Accessibility
Ensuring Accessibility
Accessibility at Caltech means ensuring equitable experiences for all community members with disabilities. We aim to ensure that programs, practices, and processes are intentionally designed so that community members with disabilities can fully participate, engage, and benefit.
Learn about areas we are focusing on to create equitable experiences and outcomes and with a few of the initiatives that support them listed below.
Design spaces and experiences intentionally so that they are accessible to the largest amount of people possible
Using a collaborative approach involving faculty, staff, and students, Caltech continues its work to promote accessibility across all aspects of the campus environment. Caltech Accessibility Services for Students (CASS) consults regularly with individual faculty to assess accessibility within laboratory and other research environments, identify potential barriers for students with disabilities, and to mitigate these barriers by altering research spaces, procedures, and practices. CASS, Campus Facilities, Human Resources, the academic divisions, and other offices collaborate to optimize accessibility in work, learning, and living environments and implement best practices for accommodating those who may need them. Caltech continually assesses accessibility within digital spaces using a range of technological tools. For example, Caltech Libraries has formed a facilities and website working group to continually assess and improve library spaces and services so that all people with physical, sensory, mental disabilities can access them. In addition, maps of Caltech library facilities detailing information about physical spaces, restrooms, lighting levels, and quiet spaces are available publicly on their website.

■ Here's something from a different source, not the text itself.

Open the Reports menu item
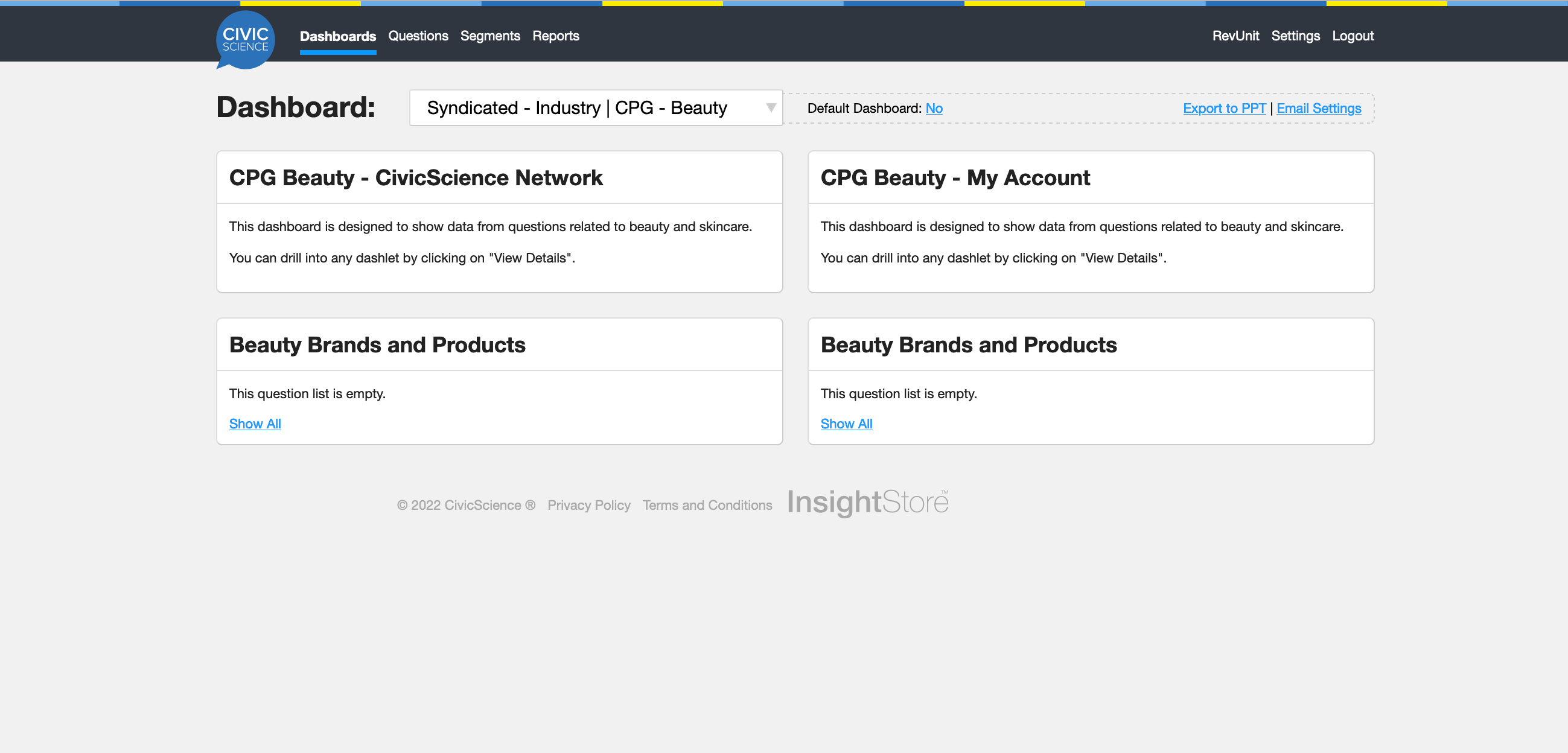The width and height of the screenshot is (1568, 753). 556,36
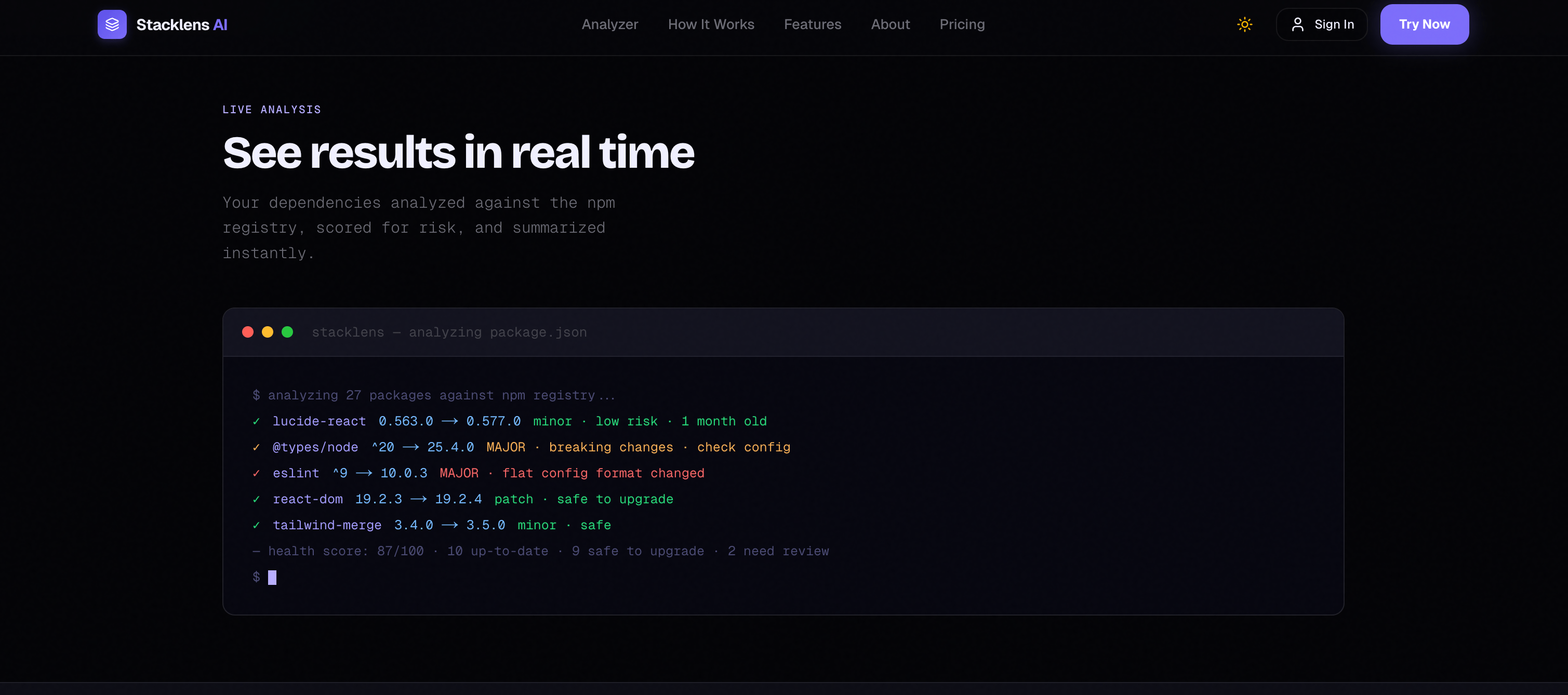Click the checkmark beside tailwind-merge
Screen dimensions: 1568x695
257,525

View accommodations as a tool to advance equity and support success, rather than just a legal obligation
At Caltech, we aim to change campus culture to ensure that consideration of and approaches that promote accessibility are embedded across the Institute, not viewed as the responsibility of a single office. Through collaboration and consultation with CASS, multiple offices are engaged in work to promote accessibility as a means to advance equity and inclusion while also supporting academic success. For example, Caltech's Center for Teaching, Learning, and Outreach (CTLO) and Academic Media Technologies (AMT), and CASS have collaborated to ensure that technological tools for audio notetaking and document conversion are automatically enabled within Canvas, Caltech's learning management software. The CTLO and CASS are also working with faculty to design a more inclusive curriculum and to encourage the implementation of Universal Design for Learning (UDL) in their courses. These proactive measures prioritize accessibility as an everyday practice that engages faculty and staff across the Institute.

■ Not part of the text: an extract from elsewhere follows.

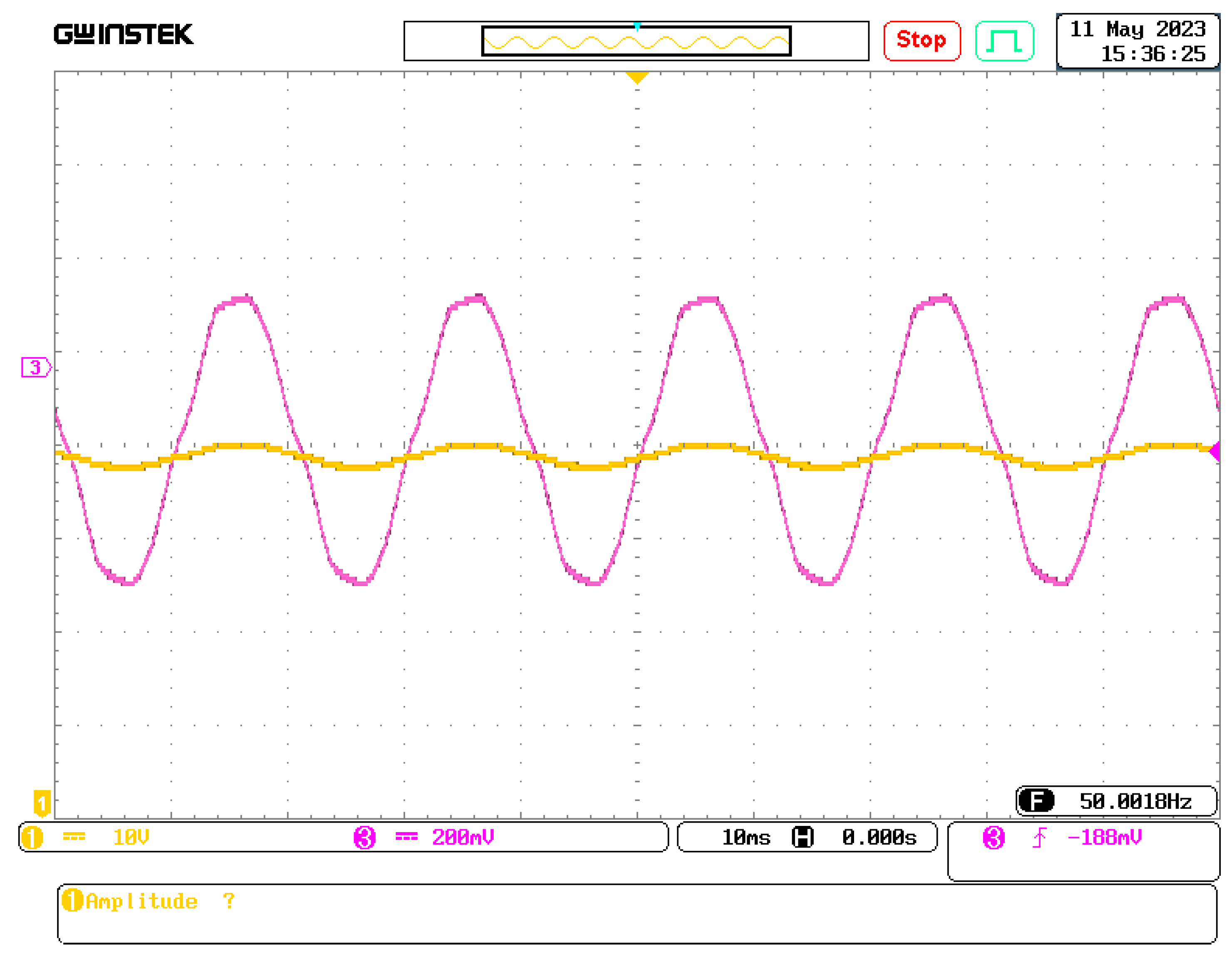The image size is (1232, 957).
Task: Toggle the magenta channel 3 badge showing 200mV
Action: pos(365,838)
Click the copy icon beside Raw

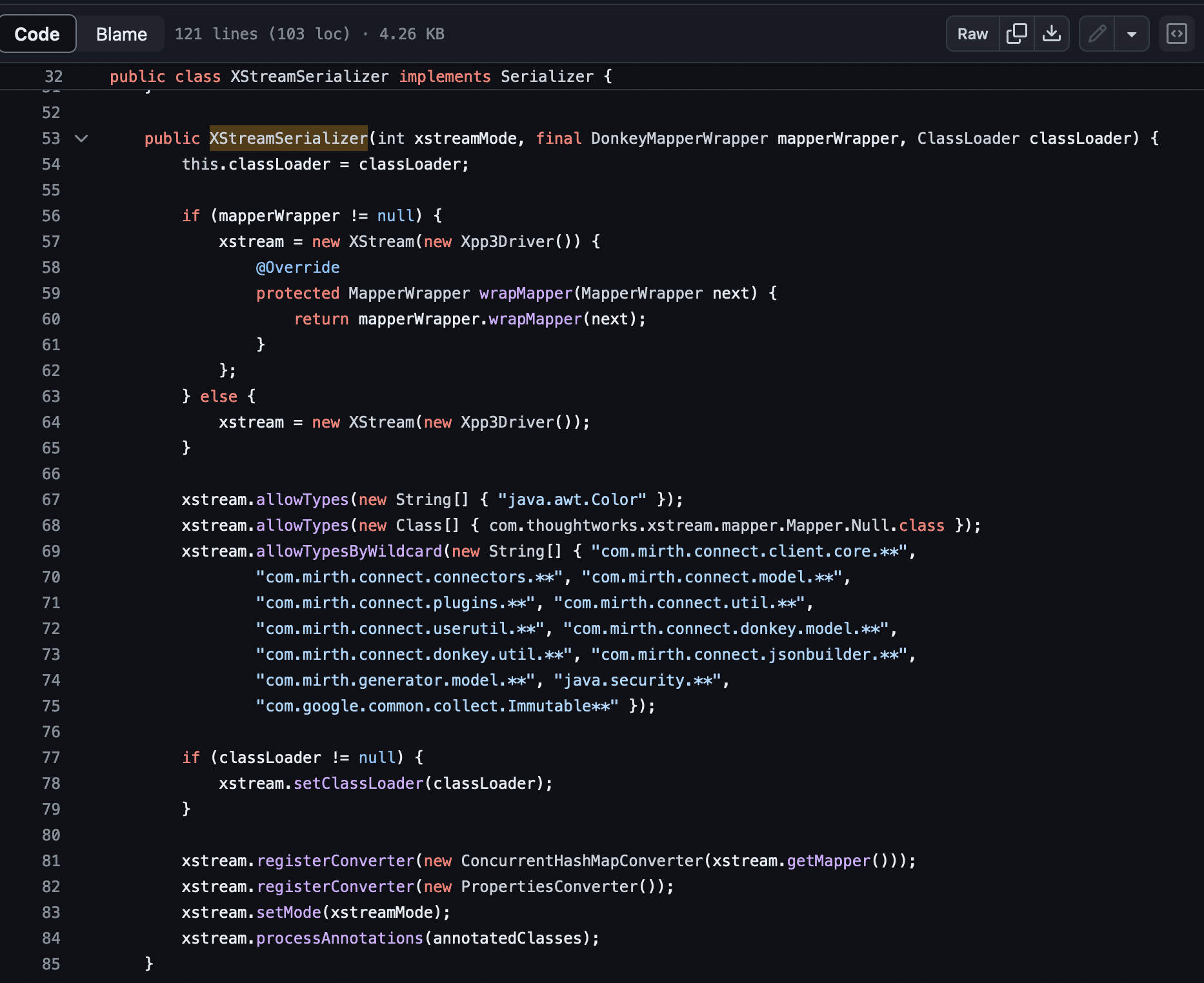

Simplify procedures to obtain accommodations for students, postdocs, faculty, and staff
Caltech has worked to streamline systems and procedures for community members to obtain accommodations. CASS has implemented the Accommodate system to simplify the registration process and reducing barriers to access for students with disabilities and medical conditions. Features of the system include automatic renewal of accommodation requests for those with non-temporary conditions, and the ability to examine data trends in the prevalence and nature of accommodation requests at the aggregate level. CASS's case load is divided between the office's general accessibility and neurodiversity services specialists to better serve students and ensure specialization for more efficient management of accommodation requests. Given the increasing proportion of students registered with CASS and the growth in our neurodiverse student population, this staffing approach helps to ensure that all students receive appropriate support from professionals who are well-versed in understanding the unique challenges that they face and the accommodations best suited to address such challenges.
Educate the community and de-stigmatize disability
Shifting the institutional culture to make accessibility a shared responsibility requires that the entire Caltech community better understand disability and the ways in which taken-for-granted practices can contribute to the barriers that community members with disabilities face and how such barriers detract from opportunity, experiences, and outcomes. To achieve this aim, CASS, CCID, Caltech Libraries, CTLO, and student organizations regularly conduct education campaigns, host speakers, and provide training to members of the campus community to ensure accessibility and disability are increasingly present in the institutional discourse and that the stigma often associated with these realities is removed. For example, CASS and CCID have partnered to recognize Disability Awareness Month. CASS also provides education and training for new and current faculty each academic year so that faculty better understand the range of needs within our student population and best practices for providing accommodations. CASS also meets regularly with Division Operations Officers, and ASCIT and IHC student leadership to review current practices, identify areas for improvement, and make recommendations to further promote accessibility.